The elimination of the $800 duty-free exemption is expected to hit Chinese low-cost shopping platforms like Shein and Temu the hardest, but many smaller ecommerce sellers have also felt the burn. Brands selling mechanical keyboards, underwear, and tea have all notified their customers of potential shipment pauses and price increases in response to the tariffs, according to screenshots shared on Reddit.
Miguel Schraeder, owner of a Canadian board game accessory company, says several of his customers have been asked by UPS to pay for heavy import duties for products made in China. His company sources products from Chinese manufacturers but ships them out of Canada. Still, they have been slapped with surprise import duties.
In one example Schraeder shared with WIRED, the customer placed a $30 order on Friday before the tariffs were announced and has now been asked by UPS to pay $52.22 to receive the package, which is over 170 percent of the item’s original price.

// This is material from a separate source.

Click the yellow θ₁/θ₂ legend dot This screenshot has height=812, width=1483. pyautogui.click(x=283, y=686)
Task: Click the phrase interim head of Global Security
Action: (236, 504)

He says that until the new tariffs went into effect, he always shipped packages to US customers duty-free. He actually encouraged his customers to place orders before last weekend to try to avoid the charge, but still ended up getting hit with fees.
Schraeder says he talked to his usual contact at UPS, who told him that there are hundreds of thousands of packages being held up for the same reason. “It sounds like they don’t have the system set up in place yet to properly handle this,” Schraeder says, referring specifically to UPS’s ground shipping system. “They are just charging everyone the equivalent [fees] as if it was an $800 item. That’s probably why people are being charged such high fees on such low-cost items. They did mention they are looking at fixing that, but they’re not promising anything.”
Schraeder expects to lose money from this chaos because customers can refuse to pay the import fees and have the items returned at the seller’s expense. As a result, he plans to temporarily suspend sales to the US.
One complicating factor for some small business owners is that Trump’s tariffs target the original country where products were manufactured, which means it doesn’t matter if items produced in China have been sitting in another country for years before reaching the US. “My problem is that used clothing often has the label missing or illegible,” says Brown, the second-hand clothing business owner.
Like many other people, Brown says his packages were turned away at the US-Canadian border on Tuesday. He can file for formal entry and try shipping the products to the US again, but he says it will cost too much money and time. “For the immediate future I’m pulling all made-in-China items off and placing my platforms in vacation mode to prevent sales. It’s extreme, but it’s the only fair choice for my customers, I feel,” he says.